Model Inversion attack

The past few years have seen an explosion of machine learning models to applied to all areas of industry. But just how much thought is given to security and safety of a model and the data upon which it's trained? There are a myriad of ways that a model and its data can be compromised. In this tutorial, we will be running a simple model inversion attack on a classifier trained on MNIST.

What is model inversion?

The aim of a model inversion attack is to recreate some data which was input to the model. If such an attack is successful, the consequences for a model or data holder could be disastrous, for their reputation and the possible legal liability of failing to adequately protect data.

How to we do it?

Let's say there is an externally hosted, trained model we wish to attack (the target model). As we don't have a copy of the model, we don't have any knowledge of the model parameters which we can utilise. The best we can do is query the model by sending data to it to be classified. This type of attack setting is known as black box, because we know nothing about what's going on inside the model.

What we want to do is to train our own model (the attack model) which takes some output from the target model and recreates the data which was fed to it. Our attack model is essentially performing the same role as a decoder in an autoencoder, except in our case the encoder (the target model) has already been trained.

As we can query the target with our own data, we can easily create a dataset of (target input, target output) data on which to train our attack model. But what should this data look like? If our target input data is too dissimilar to the data on which the target has been trained (for example, images of dogs applied to a model which classifies human faces), it is likely that the data will be encoded into some small, obscure part of the target's output space. When we run the attack on data more typical of the target's intended task, our attack model will not have learned how to turn output relating to a human face back into the human face. Therefore, we want our attacker training dataset to be as close to the target training data as possible, however we do not need to use actual training data.
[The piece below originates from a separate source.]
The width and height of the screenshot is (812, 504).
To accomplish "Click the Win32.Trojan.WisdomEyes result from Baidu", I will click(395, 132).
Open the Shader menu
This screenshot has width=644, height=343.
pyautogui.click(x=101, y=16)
In practice, we can use our knowledge about the task a model has been trained to complete to find data which may look like its training data.

In this tutorial, let's consider the case of a model which is distributed across multiple parties: the first half of the model is located on one device; this model part performs some inference on the data and sends its output to the second device, where the inference is finished. This paradigm is increasingly common for models which run on mobile devices, as output from a model layer can be smaller than the input data and therefore easier to send to a central server; you may also recognise this process from SplitNN, a technique which preserves some data privacy as raw data does not need to be sent to an untrusted party.

You can read more about the black box model inversion attack here.

Tutorial

In this tutorial we:

Train a simple convolutional neural network (CNN), split into two parts, to classify images of handwritten digits (the MNIST dataset)
Train an attack model to invert output of the first part of the model back into images of handwritten digits
Run our attack model on unseen images

Authors:

Tom Titcombe - Github: @TTitcombe



In [ ]:

    
from collections import namedtuple

import matplotlib.pyplot as plt
import torch
import torchvision.transforms as transforms
from torchvision.datasets import EMNIST, MNIST
from tqdm.notebook import tqdm, trange



In [ ]:

    
%matplotlib inline

Define hyperparameters for training the target model and the attack model.



In [ ]:

    
hyperparams = namedtuple('hyperparams', 'batch_size,epochs,learning_rate,n_data')

# Target model hyperparameters
target_hyperparams = hyperparams(
    batch_size=256,
    epochs=10,
    learning_rate=1e-4,
    n_data=20_000,  # We don't need all the training data to get a decent MNIST classifier
)

# Attack model hyperparameters
attacker_hyperparams = hyperparams(
    batch_size=32,
    epochs=10,
    learning_rate=1e-4,
    n_data=500,
)



In [ ]:

    
mnist_transform = transforms.Compose(
    [transforms.ToTensor(), transforms.Normalize((0.1307,), (0.3081,)),]
)

# Target model training data
train_data = MNIST("mnist", train=True, download=True, transform=mnist_transform)

# We don't need to use all the training data for MNIST as it's a simple dataset
train_data.data = train_data.data[:target_hyperparams.n_data]
train_data.targets = train_data.targets[:target_hyperparams.n_data]

# Target model test data
test_data = MNIST("mnist", train=False, download=True, transform=mnist_transform)

# Create data loaders
train_loader = torch.utils.data.DataLoader(train_data, batch_size=target_hyperparams.batch_size)
test_loader = torch.utils.data.DataLoader(test_data, batch_size=1_000)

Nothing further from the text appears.